SEE: How to manage passwords: Best practices and security tips (free PDF) (TechRepublic)
The respondents also were asked which of the most vulnerable areas were of the greatest concern. Some 54% pointed to the exposure of sensitive data, 44% cited broken authentication, 39% mentioned security misconfigurations, 35% cited insufficient logging and monitoring and 32% pointed to injection attacks. Other concerns included cross-site scripting, using components with known vulnerabilities and broken access control.
And asked which specific types of vulnerabilities worried them the most, 62% cited MS14-068 (Microsoft Kerberos unprivileged user accounts), 40% mentioned MS08-067 (Windows SMB, aka Conficker, Downadup, Kido, etc.), 32% pointed to CVE-2019-0708 (BlueKeep), 32% cited CVE-2014-0160 (OpenSSL, aka Heartbleed) and 30% listed MS17-010 (EternalBlue).
Other security flaws of concern were MS01-023 (Microsoft IIS, aka Nimda) Spectre/Meltdown (CPU vulnerabilities), CVE-2008-1447 (DNS, aka Kaminsky), CVE-2014-6271 (Bash, aka Shellshock) and MS02-039 (SQL Slammer).
Recommendations for IT security pros
Since prioritizing vulnerabilities can prove so challenging, what can security professionals do to improve their process?
“Knowing where your organization is vulnerable is critical to running an effective cyber risk management strategy, but you also need to be able to quickly convert cyber risk analysis into effective mitigation processes,” Bar-Dayan said. “That requires a deep understanding of how to prioritize which vulnerabilities and risks you need to address first. The most effective way to do so is by consolidating vulnerability and cyber risk lifecycle management for infrastructure, applications and cloud assets in one place. That’s necessary to ensure that all departments are working together to identify and mitigate risk across your entire attack surface.”

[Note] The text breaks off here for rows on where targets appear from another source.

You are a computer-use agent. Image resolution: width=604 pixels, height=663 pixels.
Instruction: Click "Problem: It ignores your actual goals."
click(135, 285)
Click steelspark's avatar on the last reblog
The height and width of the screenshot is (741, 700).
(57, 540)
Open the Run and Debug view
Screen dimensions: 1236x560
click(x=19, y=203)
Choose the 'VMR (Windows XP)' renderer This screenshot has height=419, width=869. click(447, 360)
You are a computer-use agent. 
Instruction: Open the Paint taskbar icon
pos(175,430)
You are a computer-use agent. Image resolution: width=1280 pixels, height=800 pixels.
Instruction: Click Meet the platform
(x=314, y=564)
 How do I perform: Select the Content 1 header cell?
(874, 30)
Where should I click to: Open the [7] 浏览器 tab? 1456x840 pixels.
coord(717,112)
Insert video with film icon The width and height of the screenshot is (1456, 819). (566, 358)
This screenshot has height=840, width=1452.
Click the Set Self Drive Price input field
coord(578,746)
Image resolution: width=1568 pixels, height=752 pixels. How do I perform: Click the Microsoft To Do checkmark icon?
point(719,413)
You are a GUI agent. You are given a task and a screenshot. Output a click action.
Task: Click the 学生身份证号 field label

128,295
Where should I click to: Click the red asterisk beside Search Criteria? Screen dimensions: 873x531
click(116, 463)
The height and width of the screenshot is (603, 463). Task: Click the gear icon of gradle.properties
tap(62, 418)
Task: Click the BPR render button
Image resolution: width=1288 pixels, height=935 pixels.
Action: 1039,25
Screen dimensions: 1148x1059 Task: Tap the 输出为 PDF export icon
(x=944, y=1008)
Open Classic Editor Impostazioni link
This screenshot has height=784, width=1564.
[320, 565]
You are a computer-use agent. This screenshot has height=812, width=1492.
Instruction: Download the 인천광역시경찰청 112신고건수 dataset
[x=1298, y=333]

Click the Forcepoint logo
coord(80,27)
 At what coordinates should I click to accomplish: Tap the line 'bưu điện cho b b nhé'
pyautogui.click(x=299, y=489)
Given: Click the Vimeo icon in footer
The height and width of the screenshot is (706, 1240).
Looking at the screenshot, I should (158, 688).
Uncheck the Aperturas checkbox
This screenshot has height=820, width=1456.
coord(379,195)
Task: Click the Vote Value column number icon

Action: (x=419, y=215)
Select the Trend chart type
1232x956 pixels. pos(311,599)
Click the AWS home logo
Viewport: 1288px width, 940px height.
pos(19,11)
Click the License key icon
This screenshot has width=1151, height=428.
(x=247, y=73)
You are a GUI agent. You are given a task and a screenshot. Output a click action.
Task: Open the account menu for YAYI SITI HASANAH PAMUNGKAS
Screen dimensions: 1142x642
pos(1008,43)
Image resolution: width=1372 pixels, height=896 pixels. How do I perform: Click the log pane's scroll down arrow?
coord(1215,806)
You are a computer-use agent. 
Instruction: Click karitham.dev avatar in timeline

Bar-Dayan advises organizations to focus only on vulnerabilities of the greatest impact to their specific business. To achieve this requires that you collect and aggregate data on your assets though scanners, asset management, collaboration, IT service management and patch and configuration management. That information then needs to be linked with security CVE data as well as with threat intelligence, vulnerability severity and asset exploitability. With so much information to gather and correlate, most organizations should consider an automated approach, according to Bar-Dayan.
“The ultimate goal in vulnerability prioritization is to generate a metric that is more meaningful than the atomic risk of any one vulnerability instance, or the risk mass of a grouping of vulnerable instances,” Bar-Dayan added. “A combination of inputs to generate a security posture rating for a business unit or a group of assets gives IT security teams a realistic shot at well-orchestrated cyber risk reduction.”